After More Than a Year in Russian Detention, Evan Gershkovich Is Finally Released
After being wrongfully detained by Russian security forces for more than a year on bogus espionage charges, Wall Street Journal reporter Evan Gershkovich has been released following a massive prisoner swap, the Journal confirmed on Thursday.
The swap—which also reportedly includes two dozen prisoners total from six countries, including former US Marine Paul Whelan and Russian-American Radio Free Europe editor Alsu Kurmasheva—comes as a major win for the Biden administration and advocates of press freedoms. The WSJ in particular kept Gershkovich’s wrongful detention front and center in the media throughout his detention, reminding the world that journalism is not a crime. Among those efforts were the hashtag #IStandWithEvan and a front page dedicated to Gershkovich on the first anniversary of his detention. The page was largely blank with the headline, “His story should be here.”
In a statement, President Biden called the exchange “a feat of diplomacy,” adding, “Some of these women and men have been unjustly held for years. All have endured unimaginable suffering and uncertainty. Today, their agony is over.”
Gershkovich’s family, and the families of some the other American hostages, joined Biden at the White House on Thursday afternoon to celebrate the news. “This is a very good afternoon,” Biden told reporters. He added that he and the families who joined him in person had just spoken to the newly-released Americans by phone from the Oval Office. “I told them, ‘welcome almost home,'” Biden said.
Biden added that Russia released 16 prisoners as part of the deal—including four Americans, five Germans, and seven Russian citizens who were political prisoners—and that eight Russians being held in the West were also being released.
In March 2023, members of Russia’s Federal Security Service—the country’s intelligence agency, also known as the FSB—detained Gershkovich while he was on a reporting assignment in the city of Yekaterinburg, according to the Journal. Gershkovich, whose parents fled the Soviet Union in the 1970s, had full press credentials from Russia’s foreign ministry and had reported from Moscow for Agence France Press and the Moscow Times before joining the Journal in January 2022. His arrest marked the first time an American journalist has been held on such charges in Russia since the end of the Cold War.
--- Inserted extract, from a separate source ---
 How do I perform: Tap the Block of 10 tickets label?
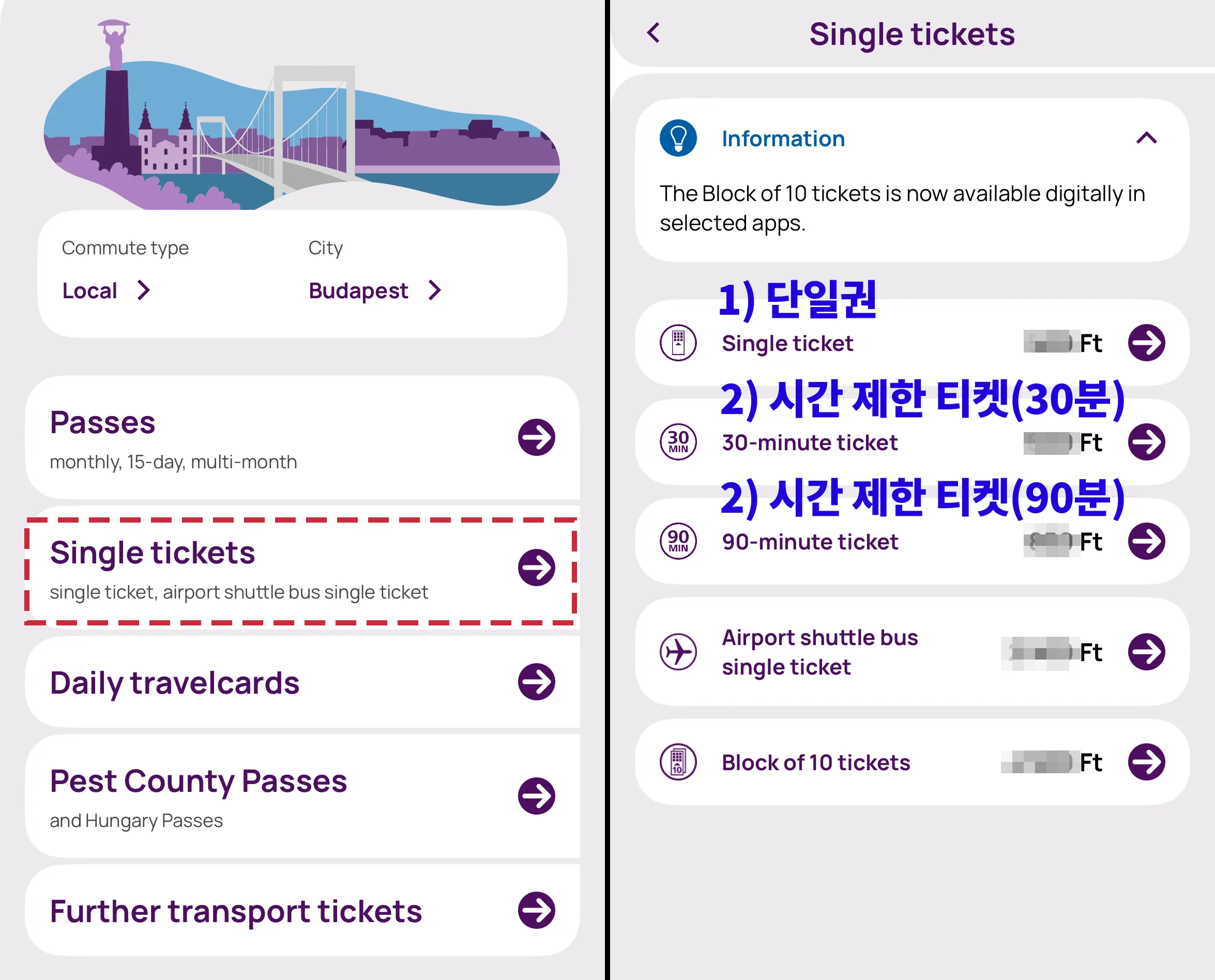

Russian officials never publicly presented evidence of their espionage claims against Gershkovich. Nonetheless, a Russian court last month sentenced him to 16 years in a Russian penal colony following what American officials described as a sham trial.
The Journal‘s editor-in-chief, Emma Tucker, celebrated the news in a post on X, calling Gershkovich’s release “a day of great joy and relief for Evan, his family, WSJ colleagues, and all those who campaigned so hard for his release. It is also a great day for press freedom.”
Tucker and Almar Latour, publisher of the Wall Street Journal Publisher and CEO of Dow Jones, credited “broad advocacy for his release around the world” for Gershkovich’s freedom. Gershkovich’s mother, father, and sister also thanked supporters in a statement, writing, “it’s hard to describe what today feels like. We can’t wait to give him the biggest hug and see his sweet and brave smile up close.”
The Committee to Protect Journalists CEO Jodie Ginsberg said in a statement that Gershkovich and Kurmasheva had been “detained and sentenced on spurious charges intended to punish them for their journalism and stifle independent reporting.”
“Their reported release is welcome,” Ginsberg continued, “but it does not change the fact that Russia continues to suppress a free press.” There are still over a dozen other journalists detained by Russia, according to the CPJ’s tracker, and, as of last December, more than 300 journalists are imprisoned around the world.
The Wall Street Journal did not immediately respond to a request for comment.